The simple truth is that morality and integrity does not take a holiday. Your country and community does not cease to exist when it proves inconvenient, only to magically reappear when you want it to. Conservatives ought to be the first to decry tax evasion as an illegal act that not only cheapens personal character, but also undermines the nature of citizenship itself in this republic. This lesson needs to be taught again and again, through education and professional organizations and law enforcement, until elites begin to understand what it actually means.

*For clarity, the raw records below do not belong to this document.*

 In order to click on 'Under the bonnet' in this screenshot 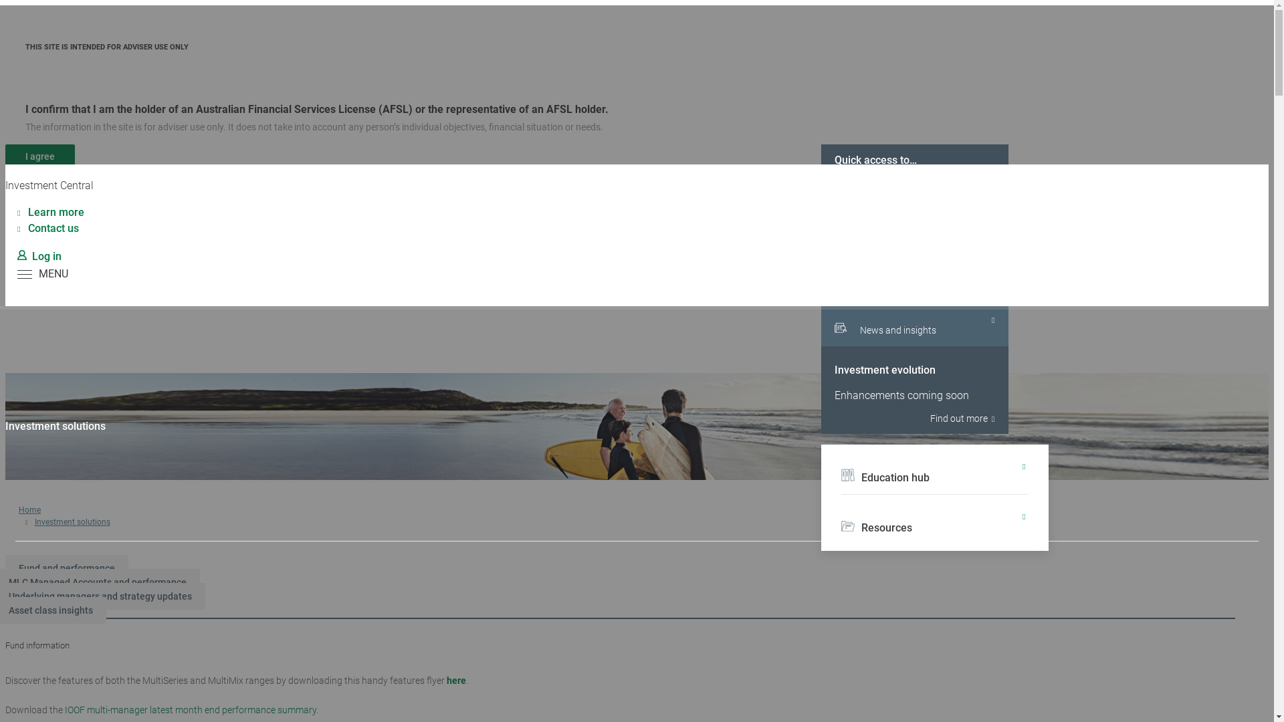, I will do `click(914, 239)`.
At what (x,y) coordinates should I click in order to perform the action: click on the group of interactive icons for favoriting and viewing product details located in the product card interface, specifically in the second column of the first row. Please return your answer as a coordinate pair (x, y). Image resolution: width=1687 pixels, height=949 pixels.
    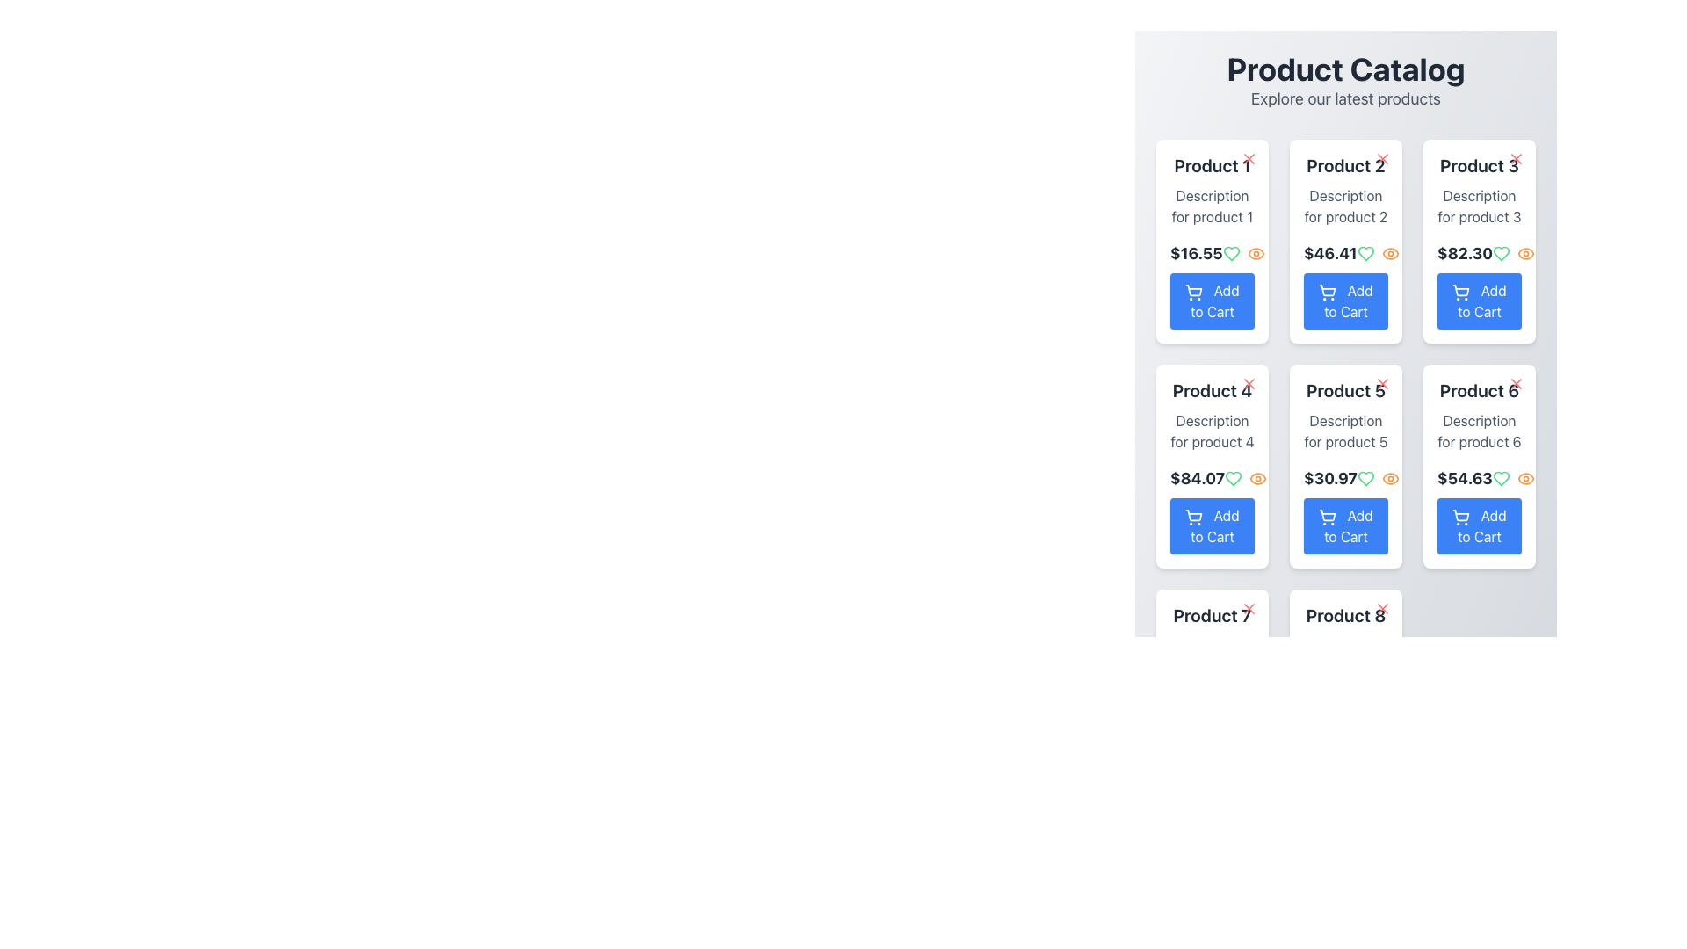
    Looking at the image, I should click on (1377, 254).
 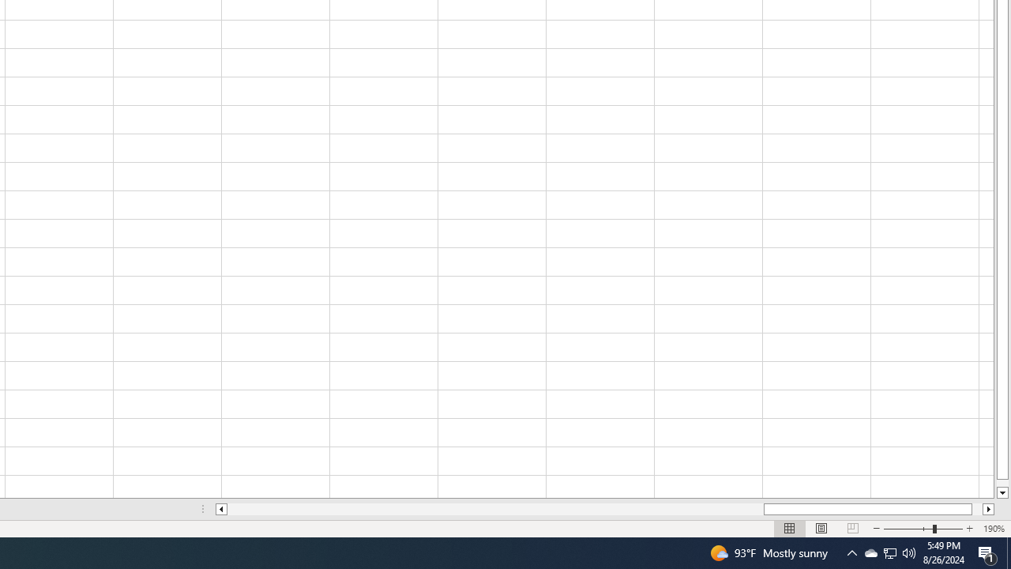 I want to click on 'Column right', so click(x=988, y=509).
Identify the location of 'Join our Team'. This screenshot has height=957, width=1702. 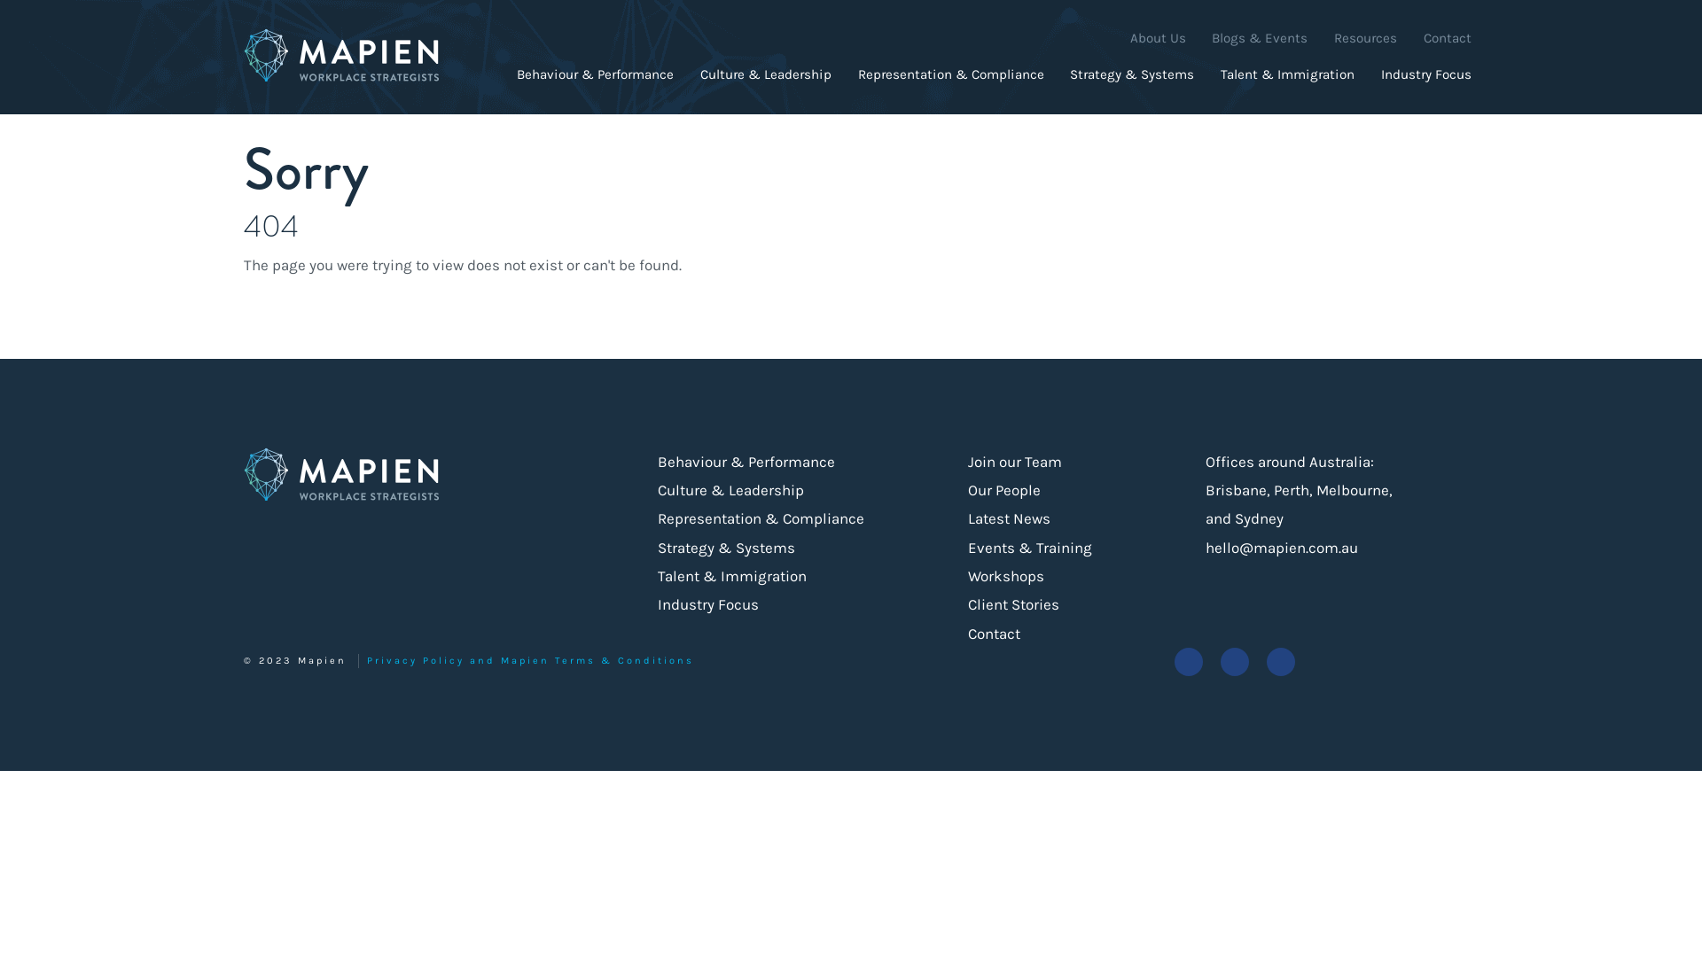
(1015, 460).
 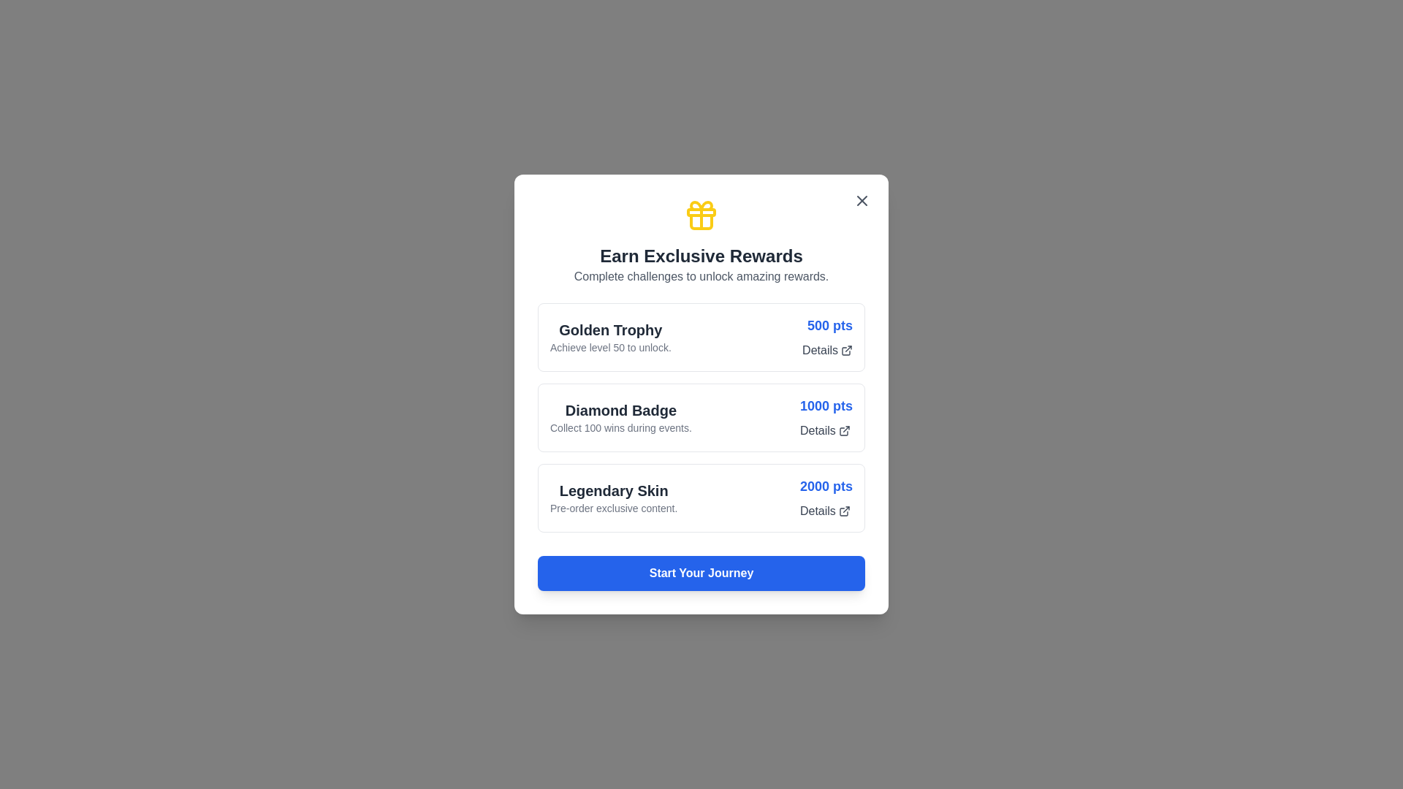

Elites used to understand this once. Over a century ago billionaire businessman Andrew Carnegie operated on the notion that the rich had an obligation to society and that they ought to donate all of their wealth to improving the condition of their fellow man. Being a competitive spirit, he even got into a contest with John D. Rockefeller of Standard Oil to see who could give away the most money. Henry Ford doubled the wage of his employees in an effort to both stop high turnover as well as to increase the market for his products. However, even though he had a mercenary motive and only sought to improve his profits, Ford still invested more in the American people than most tycoons are willing to do today. It’s a sign of how bad contemporary ethics are when even the robber-barons of yesteryear start looking like moral paragons compared to today’s leaders.
It is apparent that tax evasion is one of the biggest threats to the world today. It undermines good governance around the world with the destruction of the tax base that damages communities everywhere. It undermines law and order by encouraging organized crime and illegal activity by the banking industry. It undermines individual character and the fabric of society by promoting greed and selfishness. While progress is being made to stop tax evasion, many of the tools we have remain stored away. It is time to start using them.